Jordan Poole, Golden State Warriors (63.1%): Still valuable as a source of scoring and shooting for around another month until Klay Thompson is back in the rotation, Poole is 18th in the entire NBA in 3-pointers lofted, ahead of the likes of Fred VanVleet and Tyler Herro. With such rare freedom to find his shot from deep and some helpful steal and assist numbers for a shooting guard, Poole has at least a few weeks of fantasy fun left.

Grayson Allen, Milwaukee Bucks (25.7%): Only Stephen Curry and Kristaps Porzingis are averaging more points per game on catch-and-shoot 3-pointers than Allen this season. A strong rebounding rate for a guard helps offset modest passing and defensive rates, while Allen is mostly a shooting specialist in fantasy terms.

Small Forward

Talent Horton-Tucker, Los Angeles Lakers (32.4%): It's not entirely clear how consistent Horton-Tucker's role will prove with the Lakers this season, but last season's impressive assist rate (20.8%) combined with a strong 2.4% steal rate for his career suggest that there is some real fantasy upside if the team affords him enough work.

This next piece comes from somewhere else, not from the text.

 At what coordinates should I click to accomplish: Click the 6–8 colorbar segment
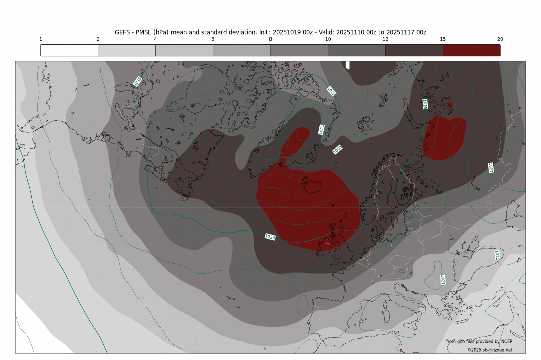[241, 50]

Dillon Brooks, Memphis Grizzlies (27.4%): There was a great line in Jack McCallum's classic book ":07 Seconds or Less" about the Phoenix Suns' 2005-06 season about an Eddie House scouting report that read, "Won't shoot if the ball isn't in his hands." I'm reminded of this gem when watching Brooks ball, as the man loves the spin of his own shot. Taking a career-high 15.8 shots per game and impressively sinking 44.4% of his 3-pointers, Brooks merits more attention from fantasy managers.

Power Forward

Chris Boucher, Toronto Raptors (53.3%): Entering Sunday's game against Golden State with some statistical momentum, it's easy to forget that Boucher ranked third in the league in total blocks last season before falling to the fringes of Toronto's rotation this year. Able to build valuable lines if afforded enough burn, it could be worth stashing Boucher to see if this recent uptick in playing time proves enduring.

Lauri Markkanen, Cleveland Cavaliers (37.8%): No longer listed on the team's injury report heading into Monday's tilt with Brooklyn, Markkanen could return to the floor after a nine-game absence due to COVID-19 protocols. The stretch forward could enjoy increased scoring duties with Collin Sexton sidelined, while averaging 2.2 combined blocks and steals on the season aids his fantasy profile.


Isaiah Stewart, Detroit Pistons (64.1%): An ejection against the Lakers and foul trouble against the Warriors over the weekend served to deflate Stewart's production recently, but there's some real rebounding and block upside to consider with the second-year center. With Kelly Olynyk sidelined by a knee injury, Stewart should see additional opportunities on both sides of the floor in the coming weeks.

Bobby Portis, Milwaukee Bucks (36.3%): A double-double machine in recent outings, Portis has been tasked with increased scoring duties as the Bucks get healthy. Some fun defensive outings only help his case as a strong interim addition to fantasy rosters.